Piesi spacerujący w tunelu, rowerzyści wjeżdżający na Drogową Trasę Średnicową. Nie ma tygodnia, aby ktoś nie próbował łamać przepisów jednoznacznie mówiących, że DTŚ to nie deptak czy ścieżka rowerowa.
Zarząd Dróg Miejskich przypomina, że średnicówka to droga przewidziana dla ruchu kołowego za wyjątkiem rowerów, pojazdów wolnobieżnych i zaprzęgowych.
Przed każdym wjazdem na DTŚ ustawione są znaki wyraźnie zabraniające poruszania się pieszo lub rowerem po tej drodze. Betonowe bariery drogowe rozdzielające jezdnie, to elementy wyraźnie wskazujące na brak możliwości przejścia i przejazdu na drugą stronę.
Niestety wg obserwacji zarządcy drogi to coraz bardziej nasilające się zjawiska w ostatnim czasie. Zarząd Dróg Miejskich przypomina, że poruszanie się pieszo, rowerem lub np. traktorem po Drogowej Trasie Średnicowej jest niezgodne z przepisami ustawy – Prawo o ruchu drogowym i skutkować może sankcjami prawnymi przewidzianymi w tejże ustawie bądź kodeksie wykroczeń.

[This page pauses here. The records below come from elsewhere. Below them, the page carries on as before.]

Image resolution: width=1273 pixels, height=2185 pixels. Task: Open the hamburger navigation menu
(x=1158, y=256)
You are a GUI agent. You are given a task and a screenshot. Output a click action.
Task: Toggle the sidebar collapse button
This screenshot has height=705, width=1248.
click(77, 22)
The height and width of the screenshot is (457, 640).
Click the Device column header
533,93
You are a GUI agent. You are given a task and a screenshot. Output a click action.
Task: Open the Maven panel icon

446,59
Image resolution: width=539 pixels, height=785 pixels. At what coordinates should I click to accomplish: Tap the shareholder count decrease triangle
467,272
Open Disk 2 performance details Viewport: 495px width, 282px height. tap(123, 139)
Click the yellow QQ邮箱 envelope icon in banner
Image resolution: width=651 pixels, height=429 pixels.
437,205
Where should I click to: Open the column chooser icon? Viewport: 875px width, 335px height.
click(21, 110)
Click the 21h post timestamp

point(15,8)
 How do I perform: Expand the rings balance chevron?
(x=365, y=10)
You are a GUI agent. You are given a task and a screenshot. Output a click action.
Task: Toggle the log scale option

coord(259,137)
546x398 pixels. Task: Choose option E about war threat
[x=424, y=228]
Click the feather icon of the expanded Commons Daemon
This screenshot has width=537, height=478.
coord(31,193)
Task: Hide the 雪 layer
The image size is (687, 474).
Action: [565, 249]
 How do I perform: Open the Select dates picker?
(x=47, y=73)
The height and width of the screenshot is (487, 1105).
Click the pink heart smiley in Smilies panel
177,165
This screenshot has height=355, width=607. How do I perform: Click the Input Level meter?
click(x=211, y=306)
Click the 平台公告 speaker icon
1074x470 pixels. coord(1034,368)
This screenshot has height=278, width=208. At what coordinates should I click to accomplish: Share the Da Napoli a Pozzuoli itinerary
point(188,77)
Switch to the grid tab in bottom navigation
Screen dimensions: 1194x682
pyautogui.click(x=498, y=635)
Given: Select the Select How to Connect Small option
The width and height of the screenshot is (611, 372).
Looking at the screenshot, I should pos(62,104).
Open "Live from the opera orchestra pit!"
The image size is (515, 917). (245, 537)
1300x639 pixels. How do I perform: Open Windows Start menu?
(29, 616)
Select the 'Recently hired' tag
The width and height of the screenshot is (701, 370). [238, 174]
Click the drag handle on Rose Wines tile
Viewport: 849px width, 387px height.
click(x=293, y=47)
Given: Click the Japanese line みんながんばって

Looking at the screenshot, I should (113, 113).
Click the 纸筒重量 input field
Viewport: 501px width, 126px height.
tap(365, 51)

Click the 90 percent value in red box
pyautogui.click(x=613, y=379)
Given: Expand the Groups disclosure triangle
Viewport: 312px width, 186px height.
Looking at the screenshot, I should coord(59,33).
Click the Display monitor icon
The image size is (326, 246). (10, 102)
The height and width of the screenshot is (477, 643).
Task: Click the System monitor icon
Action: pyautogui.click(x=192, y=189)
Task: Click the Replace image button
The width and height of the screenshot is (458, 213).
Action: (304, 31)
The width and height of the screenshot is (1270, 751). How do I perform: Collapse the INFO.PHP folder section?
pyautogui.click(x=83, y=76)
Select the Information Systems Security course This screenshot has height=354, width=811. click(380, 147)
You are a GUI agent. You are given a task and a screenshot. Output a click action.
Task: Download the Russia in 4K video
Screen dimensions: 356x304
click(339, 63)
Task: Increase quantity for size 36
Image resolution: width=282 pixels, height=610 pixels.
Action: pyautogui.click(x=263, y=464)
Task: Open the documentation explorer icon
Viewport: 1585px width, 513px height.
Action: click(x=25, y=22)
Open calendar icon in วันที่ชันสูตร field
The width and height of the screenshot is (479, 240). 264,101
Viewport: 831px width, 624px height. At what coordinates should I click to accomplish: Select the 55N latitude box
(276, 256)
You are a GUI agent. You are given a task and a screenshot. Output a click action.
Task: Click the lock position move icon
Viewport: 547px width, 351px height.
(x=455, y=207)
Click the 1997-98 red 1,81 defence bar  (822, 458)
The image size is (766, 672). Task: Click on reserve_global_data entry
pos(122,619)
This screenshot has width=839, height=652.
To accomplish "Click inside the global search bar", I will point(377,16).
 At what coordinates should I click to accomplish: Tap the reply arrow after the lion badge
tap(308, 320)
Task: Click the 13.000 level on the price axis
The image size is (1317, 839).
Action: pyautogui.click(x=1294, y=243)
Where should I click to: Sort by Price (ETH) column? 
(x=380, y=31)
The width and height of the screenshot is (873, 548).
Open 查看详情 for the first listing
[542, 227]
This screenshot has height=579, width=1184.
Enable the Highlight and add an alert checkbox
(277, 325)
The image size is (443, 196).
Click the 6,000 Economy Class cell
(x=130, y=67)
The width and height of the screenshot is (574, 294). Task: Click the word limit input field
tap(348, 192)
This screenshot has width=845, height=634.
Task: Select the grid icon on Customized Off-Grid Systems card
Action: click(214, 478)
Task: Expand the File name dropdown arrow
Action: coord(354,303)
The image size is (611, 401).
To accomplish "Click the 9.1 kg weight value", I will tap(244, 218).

Artykuł jest w kontekście DTSki, ale warto by poruszyć jeszcze jedną niepoważną praktykę. Od jakiegoś czasu na naszych drogach jest wysyp maratończyków.
Głupotą to jest poprowadzenie trasy szybkiego ruchu przez centrum miasta. Trasy tranzytowej, którą jedzie wiele TIR-ów na strefę ekonomiczną – wybierają DTŚ zamiast jechać autostradą A4.